On Jan 22, 2009, at 7:25 AM, Brian MacKay wrote:
Is there a way to set the order of the keys in reduce as shown
below, no
matter what order the collection in MAP occurs in.
The keys to reduce are *always* sorted. If the default order is not
correct, you can change the compare function.
As Tom points out, the critical thing is making sure that all of the
keys that you need to group together go to the same reduce. So let's
make it a little more concrete and say that you have:
public class TextPair implements Writable {
public TextPair() {}
public void set(String left, String right);
public String getLeft();
...
}
And your map 0 does:
key.set("CAT", "B");
output.collect(key, value);
key.set("DOG", "A");
output.collect(key, value);
While map 1 does:
key.set("CAT", "A");
output.collect(key, value);
key.set("DOG","B");
output.collect(key,value);
And you want to make sure that all of the cats go to the same reduces
and that the dogs go to the same reduce, you would need to set the
partitioner.
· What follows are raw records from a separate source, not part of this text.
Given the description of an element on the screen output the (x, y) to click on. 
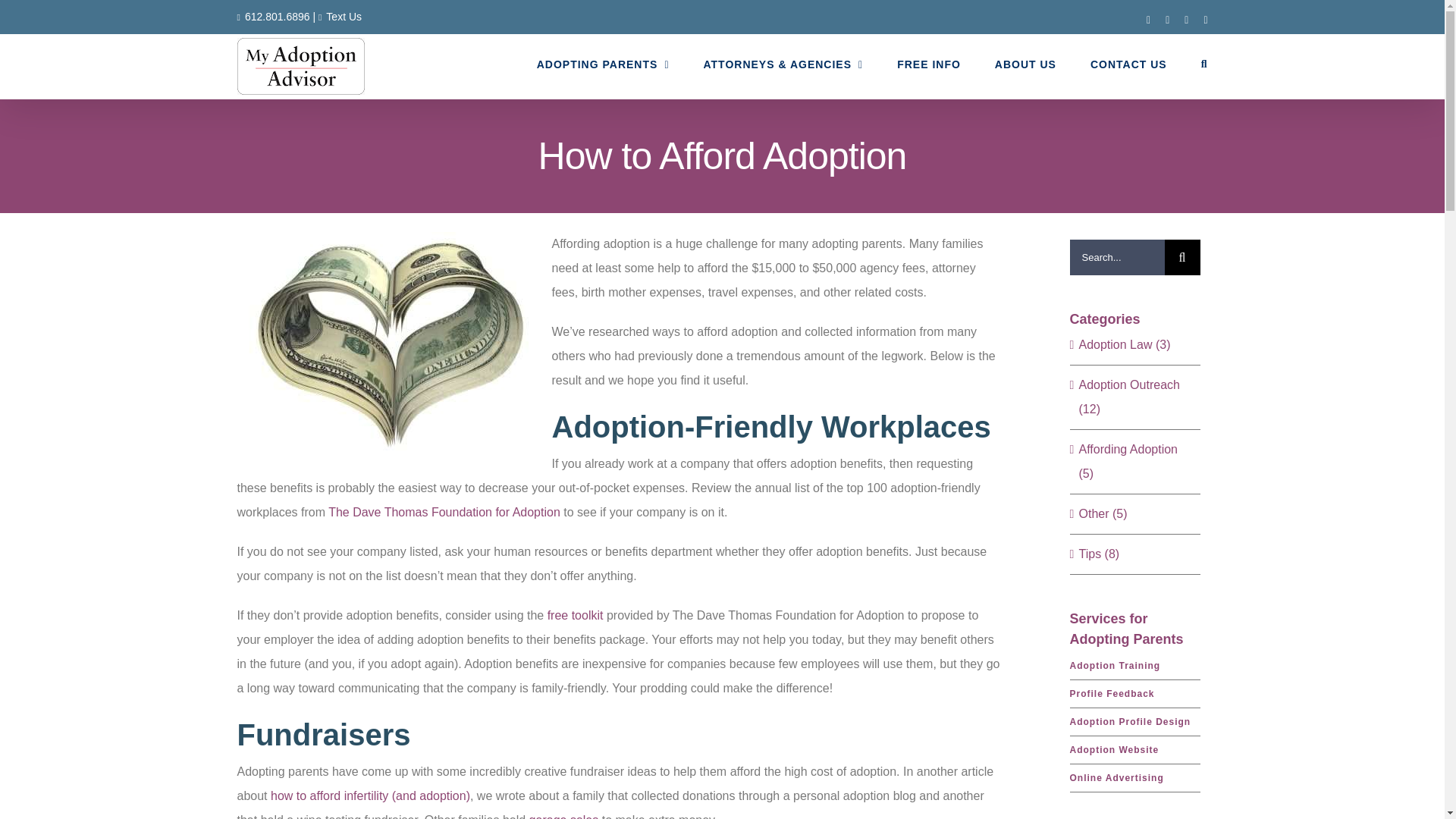
CONTACT US (1128, 64)
Text Us (343, 16)
Search (1204, 64)
ABOUT US (1025, 64)
ADOPTING PARENTS (603, 64)
612.801.6896 (277, 16)
FREE INFO (928, 64)
Given the description of an element on the screen output the (x, y) to click on. 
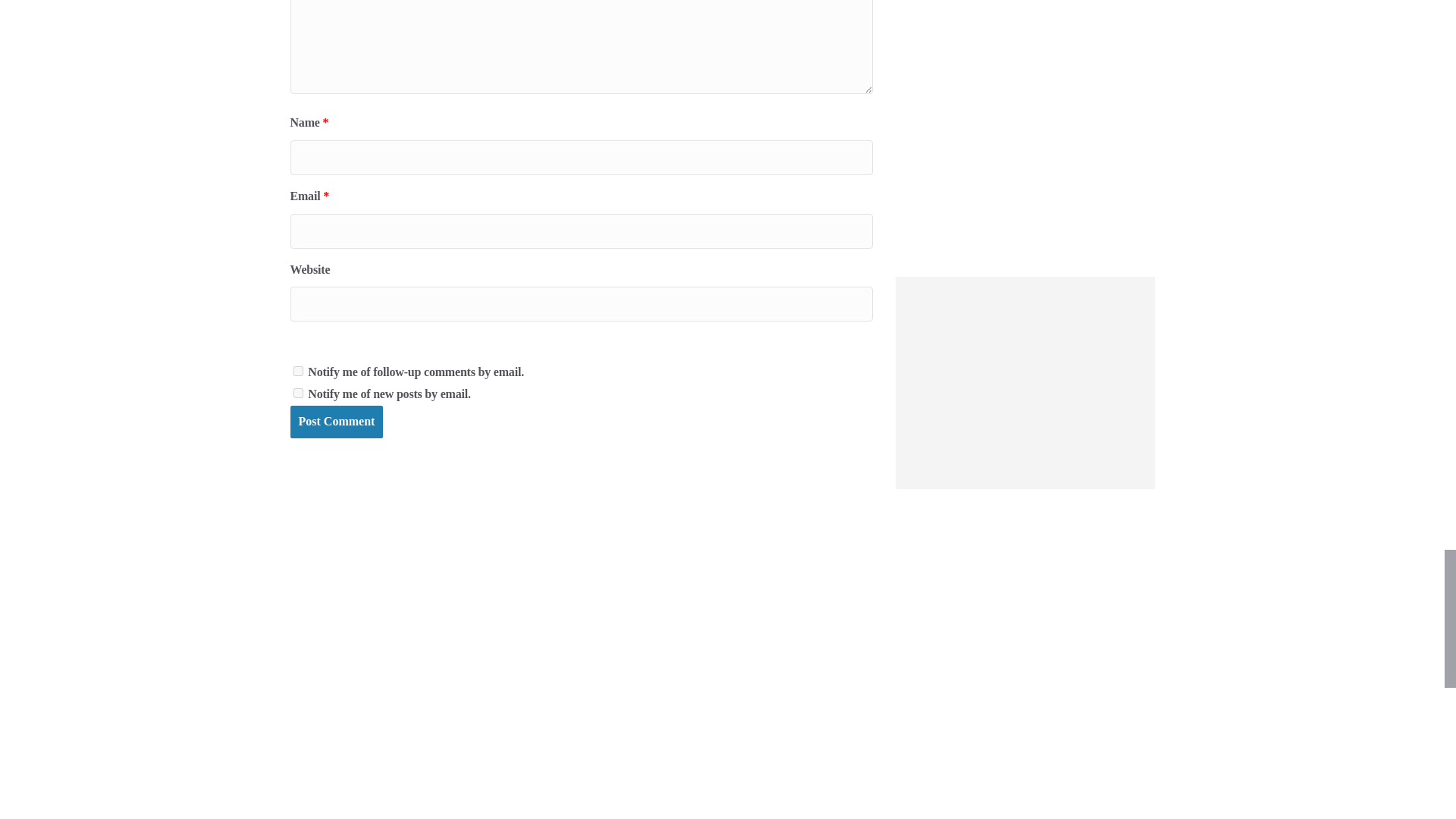
subscribe (297, 370)
subscribe (297, 393)
Post Comment (335, 421)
It would look like:
public class MyPartitioner<V> implements Partitioner<TextPair, V> {
public void configure(JobConf job) {}
public int getPartition(TextPair key, V value,
int numReduceTasks) {
return (key.getLeft().hashCode() & Integer.MAX_VALUE) %
numReduceTasks;
}
}
Then define a raw comparator that sorts based on both the left and
right part of the TextPair, and you are set.
-- Owen